Front page | perl.perl5.porters |
Postings from March 2012
Re: \Questions about the \Future of \Escapes
Thread Previous
|
Thread Next
From:
Karl Williamson
Date:
March 4, 2012 20:07
Subject:
Re: \Questions about the \Future of \Escapes
Message ID:
4F543BC8.3030602@khwilliamson.com
I'm wondering if anything about this issue should go into the v5.16
perldelta, such as in the Future Deprecations section.
On 01/15/2012 02:37 PM, demerphq wrote:
> On 13 January 2012 19:31, Nicholas Clark<nick@ccl4.org> wrote:
>> On Thu, Jan 12, 2012 at 12:53:03PM +0100, demerphq wrote:
>>> On 11 January 2012 16:18, Nicholas Clark<nick@ccl4.org> wrote:
>>>>> FWIW, I got pretty far with pushing \u\U\l\L\E into the regex engine,
>>>>> but it ran into some issues. We probably want to let the toker handle
>>>>> \Q \E, as otherwise (?{ ... }) gets really tricky. However in order to
>>>>> support \Q "properly" the toker must know about the \U, \L and \E's as
>>>>> well.
>>>>
>>>> \Q in the tokeniser, \L etc elsewhere, and both sharing \E troubles me.
>>>> This may be unfounded on my part. I'd also hate for qr// and "" to
>>>> diverge further - ie do double quoted strings need a similar imposition
>>>> of sanity?
>>>
>>> I think if we are going to change it we are going to have to let the
>>> regex engine handle \Q as well. I think Dave's recent work (see
>>> comment in this thread) may make things easier.
>>
>> Yes. In that I think conceptually \Q belongs with \U and \L (and \F) as
>> they all fight over \E
>>
>> What's bugging me somewhat is that if \Q, \U, \L (and \F) (and \l and \u)

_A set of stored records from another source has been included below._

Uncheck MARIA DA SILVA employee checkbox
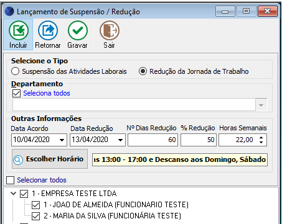Viewport: 282px width, 224px height. click(35, 216)
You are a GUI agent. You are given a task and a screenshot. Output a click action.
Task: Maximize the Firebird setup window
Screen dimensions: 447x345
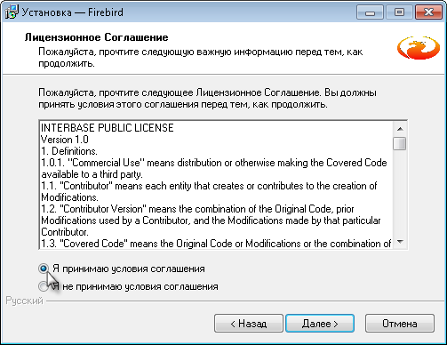399,12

>> move to be implemented the regex engine, then that seems to be code
>> duplication, as the same escapes have to be implemented in the tokeniser
>> for "".
>
> This is already the case for pretty much all escapes. They have to be
> implemented in both because even if the toker DOES handle them, one
> can synthesize the escape anyway, and then feed it to the regex
> engine. So for instance even when the toker handled \x{} the regex
> engine also had to handle it. I think that it makes sense to include
> the casemod escapes as well.
>
> This should work just fine:
>
> my $esc="\\";
> my $hex="DF";
> print "yay" if "\x{DF}" =~ /$esc\{$hex\}/;
>
>> Which is making me wonder, instead, whether it works to move \X and \N
>> (back) to the tokeniser for regular expressions, provided that the (internal)
>> regular expression API has become flexible enough (not that it takes a
>> list of things, not a simple scalar) to be passed "literal string"

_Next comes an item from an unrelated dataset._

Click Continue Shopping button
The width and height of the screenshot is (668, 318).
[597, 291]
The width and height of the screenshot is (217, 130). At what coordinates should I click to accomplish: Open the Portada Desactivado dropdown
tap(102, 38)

>> (which would effectively be used for \X, \N and I guess as it would now
>> exist, the guts of \Q...\E)
>
> I do not think it does, mostly for the same reason I mention above.
>
>> But, was there one reason or two reasons that \X and \N moved from the
>> tokeniser? One IIRC was to stop /qr\x{2E}/ being the same as qr/./
>
> Afaik this was the reason. Except it wasnt a matter of /moving/ \x{}
> to the regex engine, it was of *removing* it from the toker for
> regexes. Again for the pattern synthesis example.
>
>> But was there a second related to some values for \N{} mapping to multiple
>> code points, which can't be expressed well in a string passed from toke.c
>> to regcomp.c ?
>
> I think you have it sort of backwards. Moving \N{} handling completely
> out of the toker for regexes meant that when concatenating a pattern
> using an \N{} with a lexically scoped definition there would be
> trouble when concatenating that regex with something else in a
> different scope where the \N{} had no meaning. I believe we went with
> the strategy that the toker would essentially convert the \N{} with a
> lexically scoped name into a special construct that had a constant
> value. Then the regex engine would "see" the converted value, and
> later on when it was concatenated do the right thing.
>
>>
>>>>> Here are the rules:
>>>>>
>>>>> \U and \L case-modify non-casemod text until the end of the string or
>>>>> the next relevant encountered \E, if there is already an unterminated
>>>>> \L or \U in effect then the new \U or \L will end any still in effect
>>>>> casemodifiers (note: this is not a typo \Q does not end any previous
>>>>> \Q \U or \L, but \U and \L do end any previous \Q).
>>>>>
>>>>> $ perl -le'print "\U[one]\Q[TWO]\L[THREE]"'
>>>>> [ONE]\[TWO\][three]
>>>>> $ perl -le'print "\Q[one]\U[TWO]\L[THREE]"'
>>>>> \[one\]\[TWO\]\[three\]
>>>>
>>>> I think you misdescribed just the the parenthesised note, as your text
>>>> contradicts your second example. \U and \L terminate any previous \U or \L,
>>>> acting as an implicit \E at that point.
>>>
>>> I don't think the second example contradicts my parenthesised note.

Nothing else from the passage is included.